Extend the passage on points and vectors in the plane, picking up right after its final sentence.

- [Selected passage]:
————————

For many of us, it’s hard to imagine how the standard blackboard construction of lines and points in the plane can hold any mystery or subtlety. What could be simpler than drawing a line in two dimensions and decorating it with some points, each bearing a label? However, many of the intuitive notions that we have about things aren’t sufficiently well-defined to survive the transition from casual use to rigorous proof. This is especially true in all things associated with getting a computer to perform a set of functions for us; the first step in building good software often being the sharpening of fuzzy ideas. The human capacity to ‘figure it out’ has yet to be designed into a set of instructions.
The issue that arises in constructing a line with points in the plane is in understanding the distinction between the ordered pair of numbers used to denote a given point and the ordered pair of numbers used to denote a vector. Take the line $\ell$ in the plane.

————————

- [Available data]:

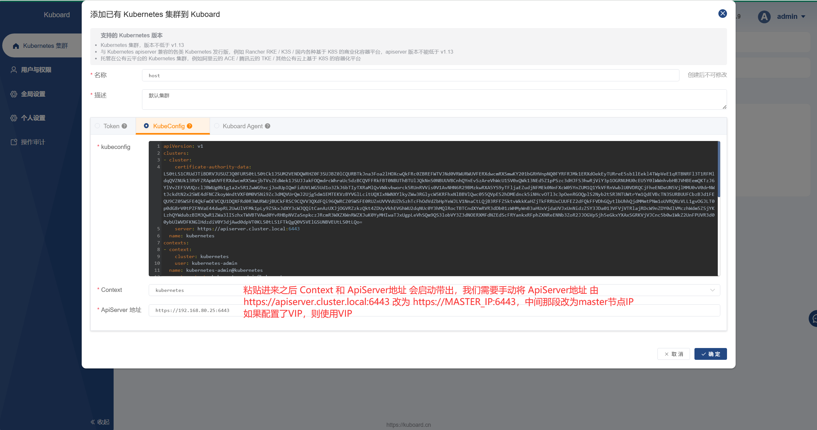Click the Kuboard Agent help icon
817x430 pixels.
268,126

————————

- [Task output]:
The points ${\mathcal P}$ and ${\mathcal Q}$ fall on the line and have coordinates given by the ordered pairs
\[ {\mathcal P} = \left( \begin{array}{c} x_1 \\ y_1 \end{array} \right) \]
and
\[ {\mathcal Q} = \left( \begin{array}{c} x_0 \\ y_0 \end{array} \right) \; . \]
Note that there is nothing special about writing the points in terms of column arrays, rather than the more usual $(x_i, y_i)$ notation. The reason for doing this is a matter of notation convenience that should become clear below.
Intuitively, we understand that if the vector $\vec v$ stretches from ${\mathcal Q}$ to ${\mathcal P}$ it components are given by
\[ [\vec v]_x \equiv v_x = (x_1 – x_0) \]
and
\[ [\vec v]_y \equiv v_y = (y_1 – y_0) \; , \]
where the notation $[\vec v]_i$ should be read as ‘get the ith component of the vector $\vec v$’.
At this point, there is a strong temptation to write the vector $\vec v$ in the same fashion
\[ \vec v = \left( \begin{array}{c} x_1 – x_0 \\ y_1 – y_0 \end{array} \right) \]
as we did the points ${\mathcal P}$ and ${\mathcal Q}$.
This approach certainly provides some benefits. That the notational forms for points and vectors look the same fits the visual picture of $\vec v$ connecting ${\mathcal Q}$ to ${\mathcal P}$. But the cons of such an approach outweigh the benefits. An individual point on the line is a zero-dimensional object whose address in space is given by the ordered pair. The vector is a one-dimensional object, a portion of the line that behaves like a directed line segment.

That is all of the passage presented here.